HIBP founder Troy Hunt said an un-named agency alerted him to the existence of the trove after he published an analysis of a separate massive collection of info-stealer logs he encountered and incorporated into his site in mid-January.
“After loading the aforementioned corpus of data, someone in a government agency reached out and pointed me in the direction of more data by way of two files totaling just over 5GB,” Hunt wrote this week.
The name of both files provided to Hunt contained the word “Alien”, a clue that led him to a Telegram channel called Alien Txtbase that peddled a huge amount of stolen website credentials quietly collected by info-stealer malware running on people’s infected devices.
One file alone contained more than 36 million rows of data listing websites, email addresses, and passwords siphoned by malware. The Telegram channel operator was offering that dataset under a subscription plan.
In total, Alien Txtbase offered 1.5TB of stolen data in files that contain 23 billion rows of info-stealer logs and list 493 million unique website and email address pairs. The trove includes 284 million unique email addresses. They’re called logs because they are records of private information literally logged by hidden malware as users type in their details and credentials on infected PCs and other devices; this sensitive info is then sent to criminals to sell and exploit.
Hunt parsed the trove and added 244 million new compromised passwords to Pwned Passwords and updated frequency counts for an additional 199 million passwords already in the database.
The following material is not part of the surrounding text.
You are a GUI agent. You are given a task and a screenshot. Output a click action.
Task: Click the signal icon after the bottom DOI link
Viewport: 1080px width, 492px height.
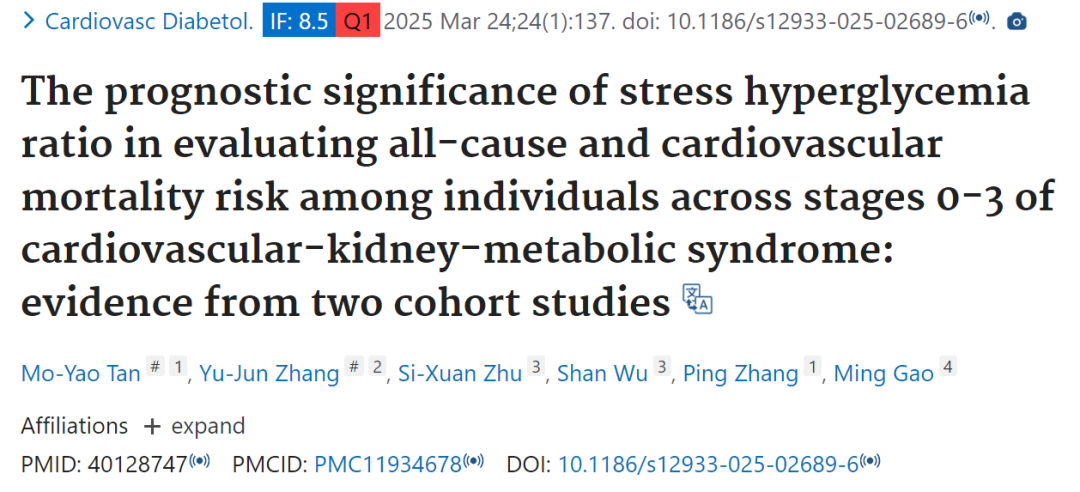[870, 460]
Also today, HIBP added two APIs that allow paid users to query stealer logs by email domain and website domain. “Both these new APIs are orientated towards larger organisations and can return vast volumes of data,” Hunt wrote.
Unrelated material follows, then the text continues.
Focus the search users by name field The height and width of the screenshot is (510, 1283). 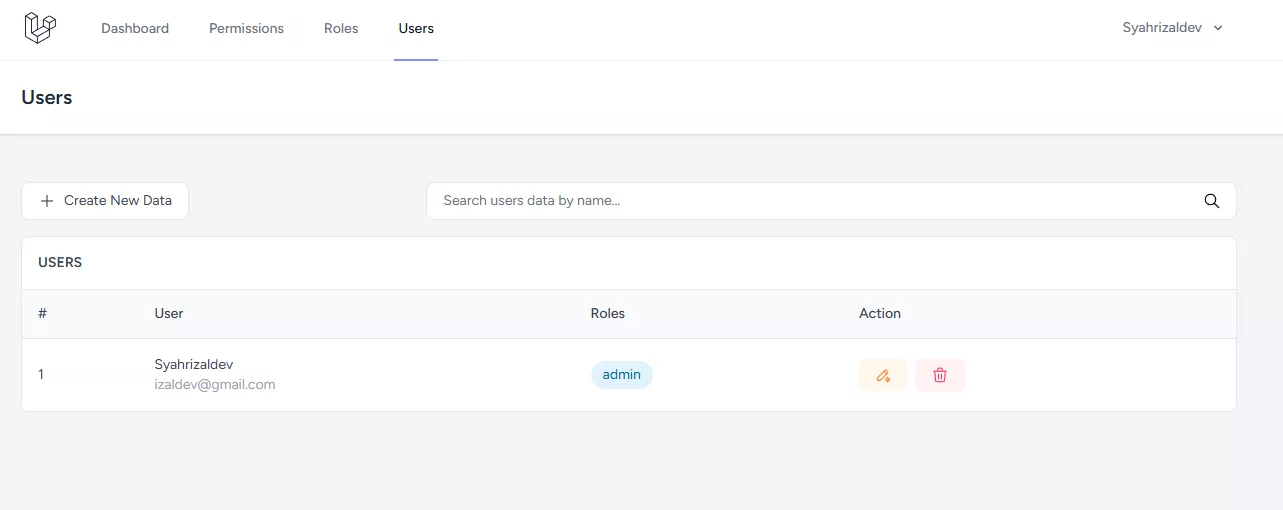[831, 201]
HIBP offers a five-tier subscription scheme to access the APIs. Prices range from $3.95 a month/$39.50 a year to $274/$2,740.The more you pay, the more you can use the API.
How stealers work
Criminals steal personal info by first tricking victims into downloading info-stealer malware that is often disguised as legitimate software updates or apps. Sometimes they go on phishing trips and send documents threatening legal action.
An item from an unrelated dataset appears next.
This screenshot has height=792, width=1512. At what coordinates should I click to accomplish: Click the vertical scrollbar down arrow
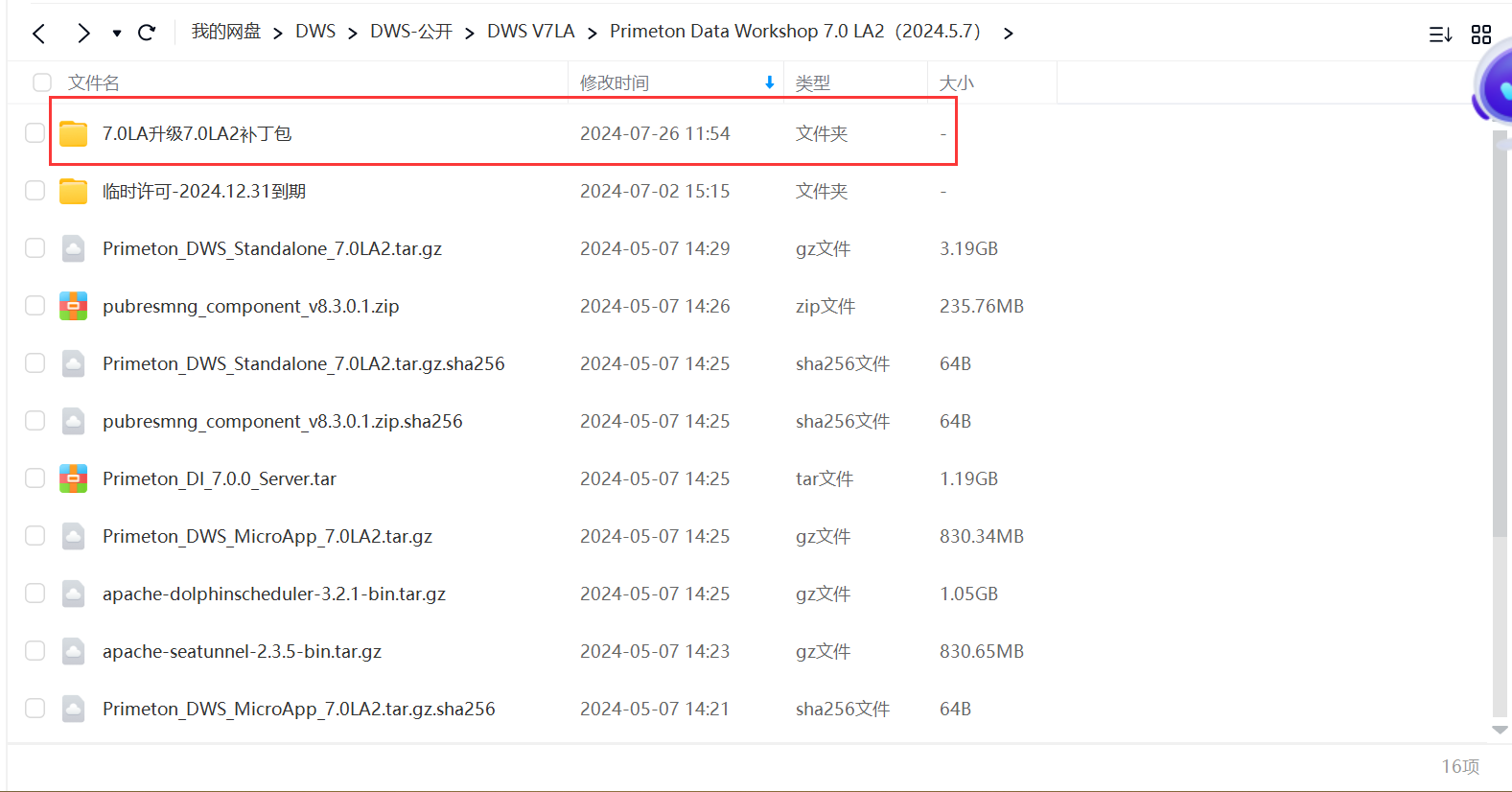click(x=1500, y=730)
When a victim opens the phony attachment or software, usually on a Microsoft Windows PC, it downloads and executes the stealer, which lurks in the background and watches as users enter credentials, bank account info, and other sensitive info as they surf the web. The info-stealer malware records that info and sends it to crooks who bundle it up for sale.
Buyers use the harvested creds for other criminal activities including ransomware attacks, data theft, and cryptomining on hijacked cloud compute resources.
Hayden Evans, cyber threat intelligence analyst at ReliaQuest, told The Register in an earlier interview, criminals want an “easy button”, and credentials obtained by info-stealer logs make it as easy for crims to login to a service as anyone else.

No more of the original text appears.